Au reste, on ne découvre dans l’Évangile que des allusions à la pluralité des existences. Toute l’antiquité y croyait, tout l’Orient y croit encore aujourd’hui. Cette idée donne de l’espoir ; elle peut aussi rendre indolent. À l’inverse, la théorie catholique peut jeter le désespoir dans une conscience craintive, mais aussi elle fomente l’énergie des cœurs ardents.
Quoi dire d’exact sur la réincarnation ? Les vieux sages de l’Inde et de la Judée nous ont transmis quelques-unes de leurs recherches. Mais ne savons-nous pas d’avance qu’elles sont approximatives et conditionnelles, au même titre qu’une expérience de laboratoire ? Ne savons-nous pas que la venue du Verbe a bouleversé le Cosmos, détrônant les grands dieux, élevant les cohortes de l’abîme, peuplant les déserts, ruinant les populeuses cités de l’Invisible, mettant à gauche ce qui était à droite, et réciproquement ?
Dès lors, sur quelles bases refaire les calculs des initiés ? Comment guider nos voyants ? Sur quelles cartes de l’Au-delà se conduire ? Où élever l’observatoire pour l’immensité de la Création ? Ne faudrait-il pas, au préalable, sortir de l’espace et s’abstraire du temps ? Ne faudrait-il pas être, non seulement un délivré, mais encore un homme libre ?

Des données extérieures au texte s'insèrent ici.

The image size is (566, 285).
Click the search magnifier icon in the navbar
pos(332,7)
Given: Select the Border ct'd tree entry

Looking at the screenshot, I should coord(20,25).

La réincarnation n’est pas un phénomène simple. Une personnalité ne revient pas en bloc, telle quelle ; elle subit des réductions et reçoit des additions. Que sont ces changements, d’où viennent-ils, dans quel but ? On ne peut pas le savoir. Les adeptes même admis aux conseils des dieux ne savent que ce que ces dieux savent, ou ce qu’ils veulent bien leur dire. L’homme ressemble à une grande ville où des voyageurs entrent sans cesse, tandis que d’autres en sortent. Qui tiendra le registre de ces fluctuations ? Dans certaines races, le moi garde constamment son destin ; dans d’autres, plusieurs « mois » se relaient dans un ou plusieurs organismes ; ailleurs, il y a des collaborations ; ailleurs encore, l’esprit ne s’incarne pas, mais obombre le corps ; et combien d’autres procédés ingénieux la Nature met en œuvre ! Nous ne pouvons même pas les cataloguer.
Il est plus digne de faire l’aveu de notre ignorance en nous jetant aux bras miséricordieux de l’Ami. Ce serait Sa joie de nous promener dans les palais du Mystère, de merveille en merveille, et de secrets en secrets. Mais nous ne saurions pas nous bien tenir, parmi les êtres resplendissants, les génies ailés, les gardiens taciturnes et magnifiques qui peuplent les salles de la Maison éternelle. Regardons-nous ; sachant à l’avance que dans une rue où un devoir nous appelle nous rencontrerons un créancier, combien d’entre nous ne remettront pas le devoir pour éviter l’ennui prévu ?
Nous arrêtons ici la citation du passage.